Shelley was 2 ½ years old, living a happy childhood with her adoptive parents, when the Supreme Court ruled on the case. The ruling forced states to legalize abortion on demand and led to about 63 million abortions to-date.
McCorvey lived a troubled life, but she eventually came to regret her participation in Roe v. Wade. She even asked the Supreme Court to reverse the ruling that bears her name, but the court refused. She died in 2017.
Thornton, one of McCorvey’s three daughters, all of whom were adopted, never met her biological mother in person. For the first 19 years of her life, she did not know anything about her birth mother or her connection to Roe v. Wade, she told ABC News.
At age 19, she said the National Enquirer tracked her down and asked to meet her to talk about her birth mother; however, the journalist did not reveal who they were.

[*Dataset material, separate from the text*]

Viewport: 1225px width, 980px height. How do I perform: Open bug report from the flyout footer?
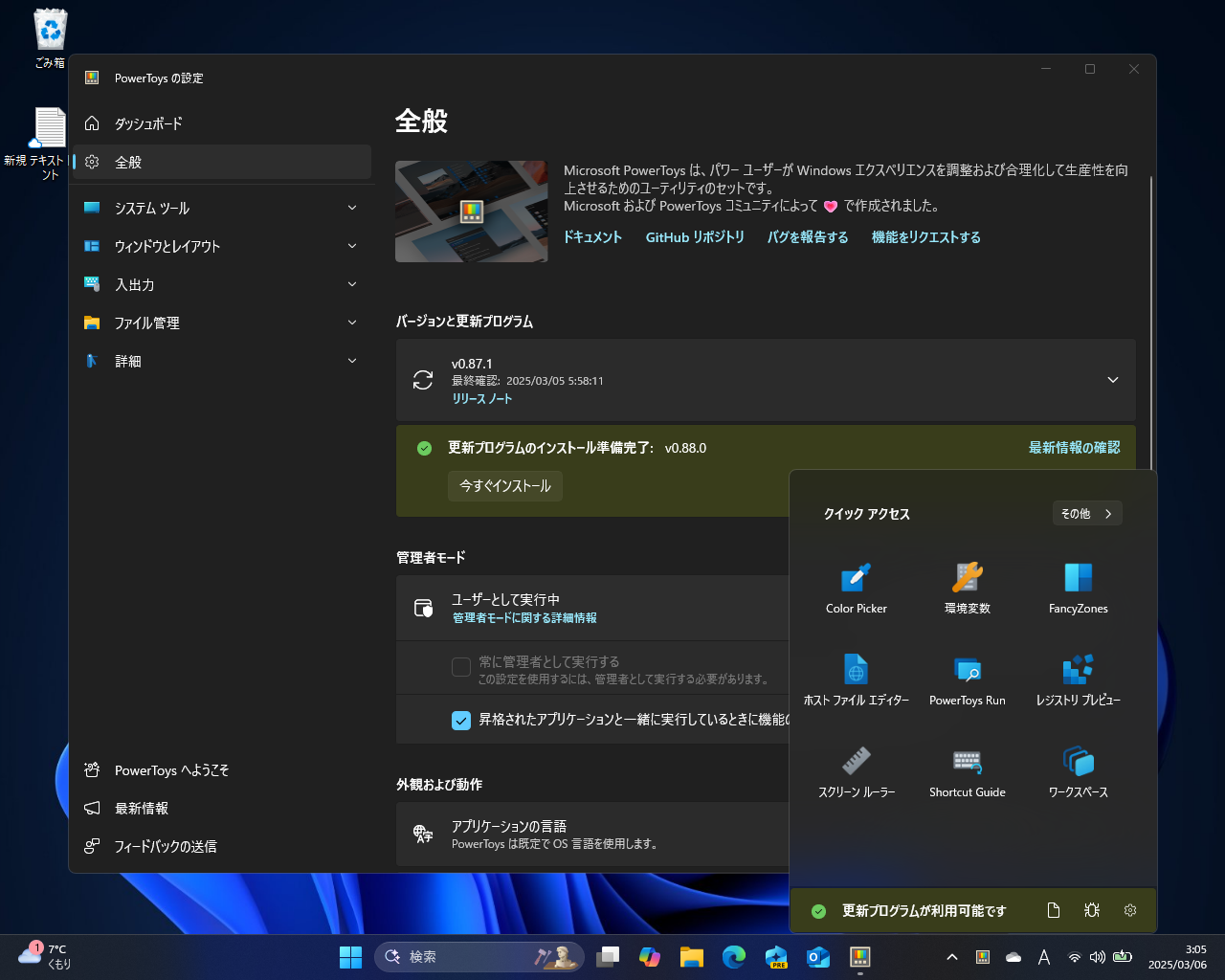1091,910
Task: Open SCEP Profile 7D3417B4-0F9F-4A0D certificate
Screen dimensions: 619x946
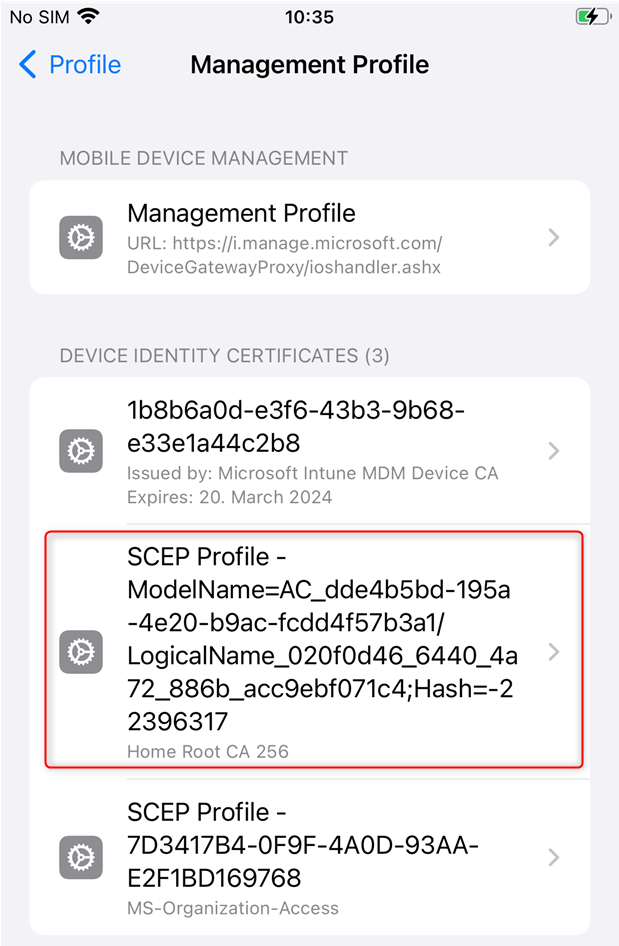Action: (x=310, y=857)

Thornton said she and her adoptive mother agreed, and it was during that meeting that she first learned that she was the “Roe baby.”
She said she did not even know what being “pro-choice or pro-life” meant at the time, and she and her adoptive mother left quickly, refusing to participate in any publicity. Away from the journalist, Thornton said she quickly broke down in tears.
“My whole thinking is that, ‘Oh God, everybody’s going to hate me because everyone’s going to blame me for abortion being legal,’” she remembered. “You know, it’s like ‘it’s all my fault,’ is pretty much what I was thinking. And that’s really hard to grasp when you’re in that kind of a situation and you’re just kind of like learning all of this stuff.”
Here’s more from the interview:
Within the scope of her family, abortion was “a non-thing,” she said. Especially as someone who was adopted, she had grown up with the idea that “if a family member had a baby, they couldn’t take care of it then somebody else in the family took it and took care of it.”
Thornton eventually spoke to McCorvey, but they never met in person.
She told ABC News that it felt like McCorvey just wanted to use her for publicity. Thornton said it also troubled her that her biological mother had told the press two different things: that she felt guilty for making an adoption plan and that she wished she had had the abortion.
“To me, that’s like no, sorry, not playing that game with you. And that’s all it was. It was a game. It was a game. I was just a pawn, and I wasn’t going to let her do it,” she said.
“She never expressed genuine feeling for me or genuine remorse for doing the things that she did, saying the things that she did over and over and over again,” Thornton continued. “She wasn’t sorry about giving me away or anything.”
To this day, Thornton still is wary of being used. She said she has decided to keep her opinions about abortion to herself because she doesn’t want either side of the abortion debate to use her.
Her story is an important reminder that abortion hurts so many people, including children who were aborted and others who could have been. Human beings are not just things to be used or discarded, they are valuable people from the moment of conception who deserve to be valued and protected.